14 ans de prison au Kosovo pour tentative de meurtre de mari, poison et câble

La Cour suprême de Cyril Canton a déclaré mardi une femme de 55 ans coupable de tentative de meurtre de son mari et d'autres œuvres. Au début d'avril 2018, elle avait tenté d'empoisonner son mari, diffusant albinfo.ch. Comme ça ne marchait pas, elle avait essayé de se noyer [...]
Au début d'avril 2018, elle avait tenté d'empoisonner son mari, diffusant albinfo.ch. Après ça, elle a essayé de le tuer avec un câble.
Le tribunal l'a condamnée à une peine de 14 ans de prison, à une libération sous caution de 130 unités journalières de 10 CHF et à une amende de 1000 CHF. Elle a également décidé de l'expulsion de la Suisse, la femme condamnée, âgée de 12 ans.
L'arrêt de l'entrée en Suisse a été introduit dans le système d'information Schengen et s'applique donc à l'ensemble de la zone Schengen.

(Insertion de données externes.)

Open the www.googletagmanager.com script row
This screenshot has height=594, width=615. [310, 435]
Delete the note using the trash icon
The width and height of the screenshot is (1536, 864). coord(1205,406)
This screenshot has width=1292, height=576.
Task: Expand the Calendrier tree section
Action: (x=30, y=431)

La Cour suprême a condamné le mari de 50 ans à cinq mois de prison, entre autres, pour fraude, écrit Sda.ch. Dans son dossier du bureau de la protection sociale, il n'avait pas déclaré les biens immobiliers qu'il possédait au Kosovo. Toutefois, il a été acquitté des principales accusations de viol et d ' agression sexuelle. Le juge ne disposait pas de preuves suffisantes pour le condamner.
Le procès de la Cour suprême n'est pas encore terminé, de sorte qu'il peut être présenté à la Cour fédérale. Le procureur cherchait depuis 16 ans sa femme, diffusant albinfo.ch. Pour l'homme, il avait demandé une peine de quatre ans de prison pour viol, agression sexuelle et autres travaux. Les avocats des deux parties au processus ont cherché à libérer leurs clients.

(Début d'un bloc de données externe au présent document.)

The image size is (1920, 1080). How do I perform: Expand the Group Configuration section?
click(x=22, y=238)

Par sa décision, la Cour suprême a corrigé le premier degré du tribunal du district de Cyril de novembre 2020, qui n'avait pas déclaré la femme coupable de tentative de meurtre grave, mais seulement “coupable de tentative de meurtre par présomption. Elle avait été condamnée à huit ans et demi de prison et devait quitter le pays pour sept ans.
Le premier taux, faute de preuves, avait libéré l ' homme des accusations de viol et d ' obligation. Il n'a été condamné qu'à une amende pour avoir triché.

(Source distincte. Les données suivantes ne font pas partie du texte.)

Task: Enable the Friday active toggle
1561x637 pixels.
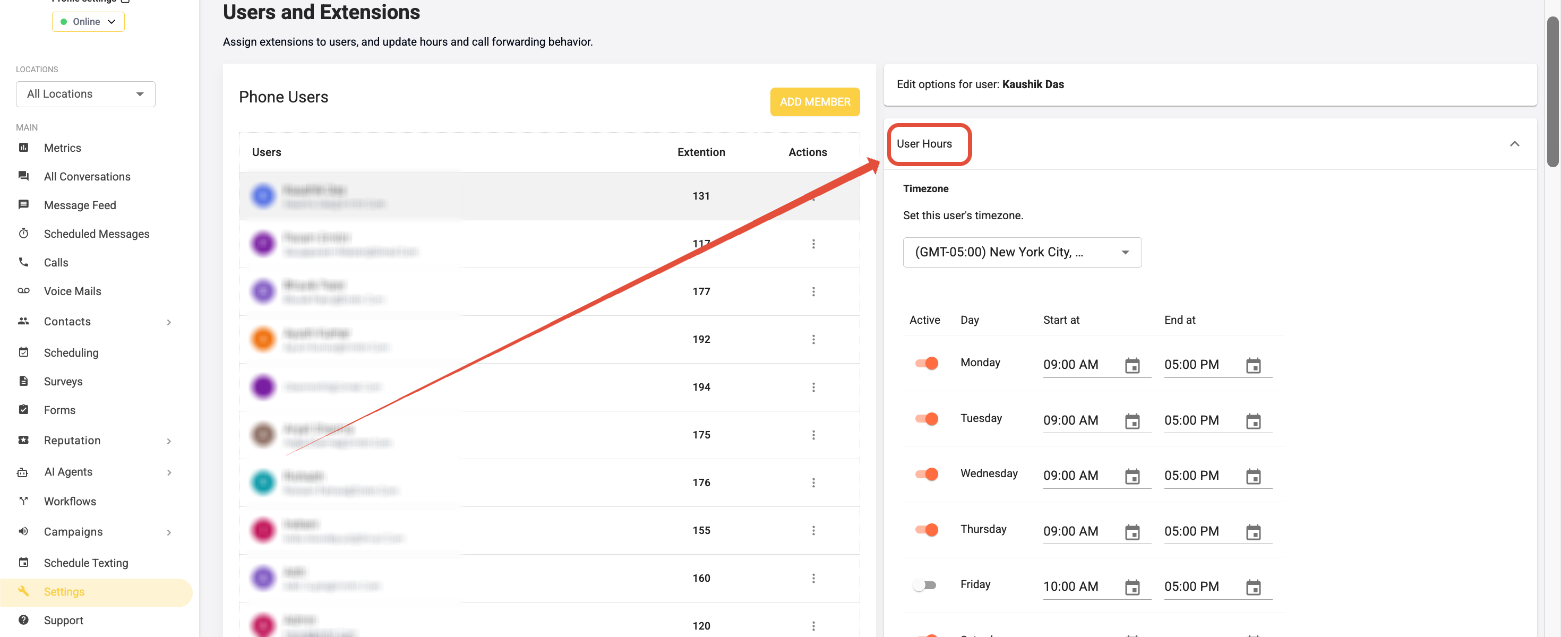Action: coord(924,586)
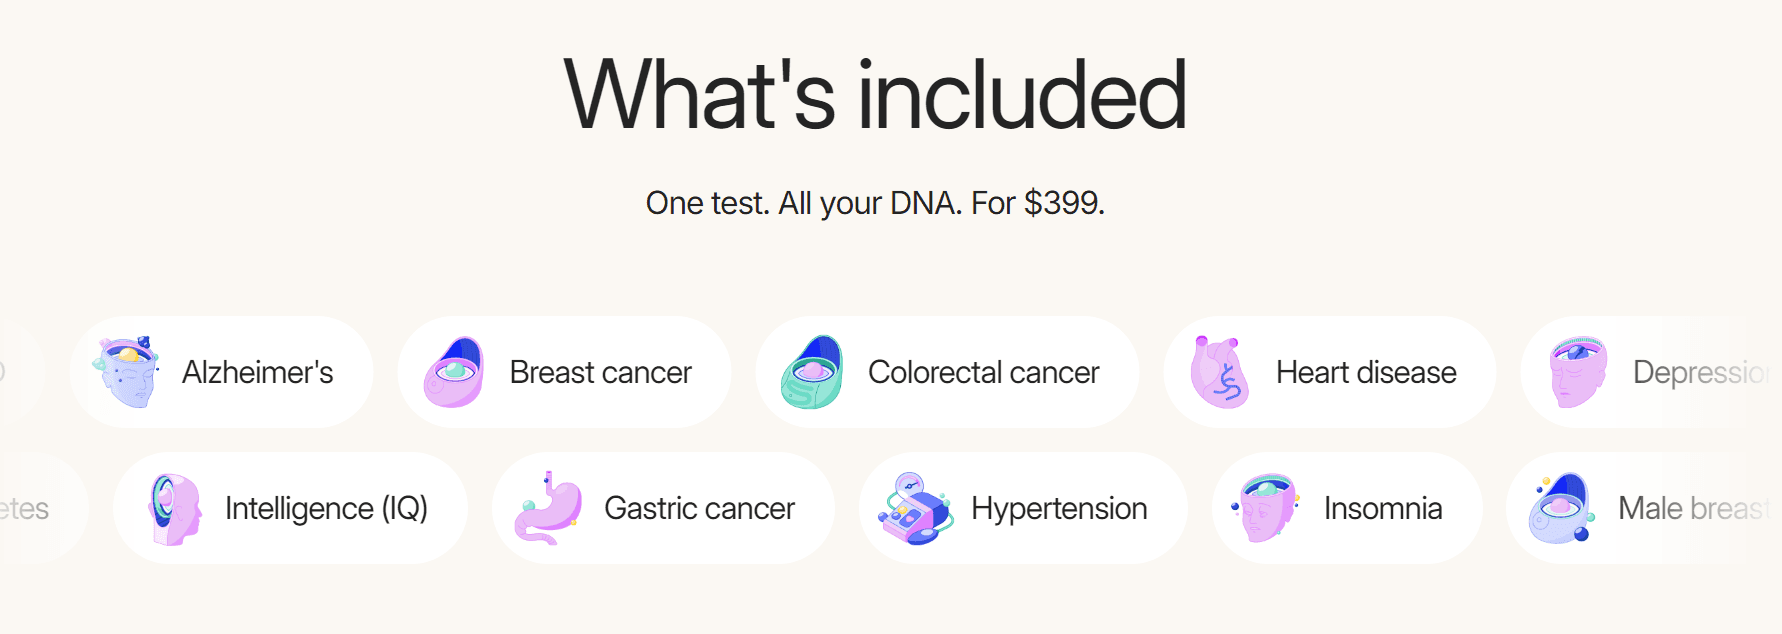The image size is (1782, 634).
Task: Click the "What's included" heading
Action: tap(875, 95)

Les déclarations de la femme ne sont pas fiables, le président du tribunal a indiqué dans l'acte oral. Cependant, ni l'homme <x0angel” n'est innocent comme présenté, transmet albinfo.ch. On ne peut l'exclure de la violence conjugale. Cependant, “n'a pas de preuve absolue”, a déclaré le président.
La cour ne croit pas que la femme ait un compte d'autodéfense “
Un soir, début avril 2018, la femme avait servi à son mari un verre dans lequel elle avait mélangé une grande quantité de drogues. Selon l'accusation, pour l'empoisonner. Après le matin, il était encore en vie, elle l'a attaché autour du cou, une charge de câble du téléphone portable. Elle n'avait cessé de tenir des câbles qu'après que des enfants adultes étaient entrés dans la pièce.
L'avocat de la femme a dit qu'ils étaient tous destinés à la légitime défense. Selon elle, la femme avait aussi résisté à l'homme violent ce matin-là.
L'histoire de l'attaque contre la légitime défense” n'a pas été confiée au tribunal, comme l'a dit le juge. Selon la médecine légale, l'homme était encore dans un état grave par la drogue ce matin. Il ne pouvait pas se protéger. En raison de la détresse qu'il avait souffert, il était “très près de la mort”.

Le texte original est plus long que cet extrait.